We have a natural projection

$$\pi:\eM\to \Lambda.$$

The fiber of this map over $\lambda\in\Lambda$, denoted by $\eM_\lambda$, is called the moduli space corresponding to the parameter $\lambda$.

One could associate to $\eM_\lambda$ various invariants. For example, there might exists a sheaf $\eS\to\eM$ which restricts to a sheaf $\eS_\lambda\to\eM_\lambda$. We denote by $e(\lambda)$ the Euler characteristic of $H^\bullet(\eM_\lambda,\eS_\lambda)$.

It could happend that $e(\lambda)$ depends on $\lambda$, but it could depend in a rather specal way. Namely, there could exists real codimension one subvarieties $W_i\subset \Lambda$, $i\in I$, called walls, so that, if

$$W:=\bigcup_{i\in I} W_i,$$

then $\lambda\to e(\lambda)$ is continuous on $\Lambda^\ast:=\Lambda\setminus W$. In particular, the function $\lambda\to e(\lambda)$ is constant on the connected components of $\Lambda^*$, which are called chambers.
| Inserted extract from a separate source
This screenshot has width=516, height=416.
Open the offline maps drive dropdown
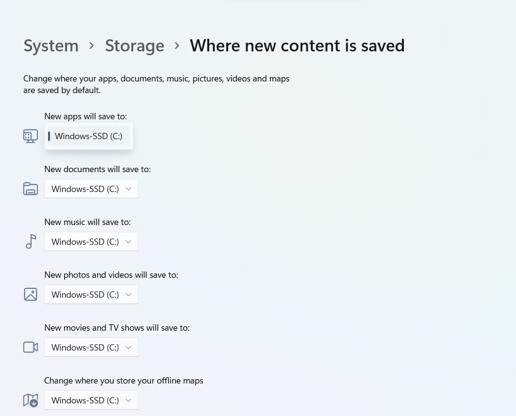pos(91,400)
If two chambers $C_0, C_1$ are adjacent, i.e., they sit on opposite sides of a wall $W_i$ , then $e(\lambda)$ has constant values $e(C_0)$ and $e(C_1)$ in these two chambers and a wall crossing formula will tell you what the difference $e(C_1)-e(C_0)$ is.

Here is a trivial example. Let $\Lambda=\mathbb{R}^2$. We let $(b,c)$ denote the coordinates of a point in $\Lambda$. The configuration space $\eC$ is $\mathbb{R}$ and the parametrized moduli space is

$$\eM= \bigl\lbrace (t,b, c)\in\eC \times \Lambda;\;\;t^2+bt+c=0\,\bigr\rbrace.$$

The moduli space $\eM_{b,c}$ can be identified with the set of real roots of the quadratic polynomial $t^2+bt+c$. We denote by $e(b,c)$ the number of such roots. In other words, $e(b,c)$ is the (topological) Euler characteristic of the space $\eM_{b,c}$.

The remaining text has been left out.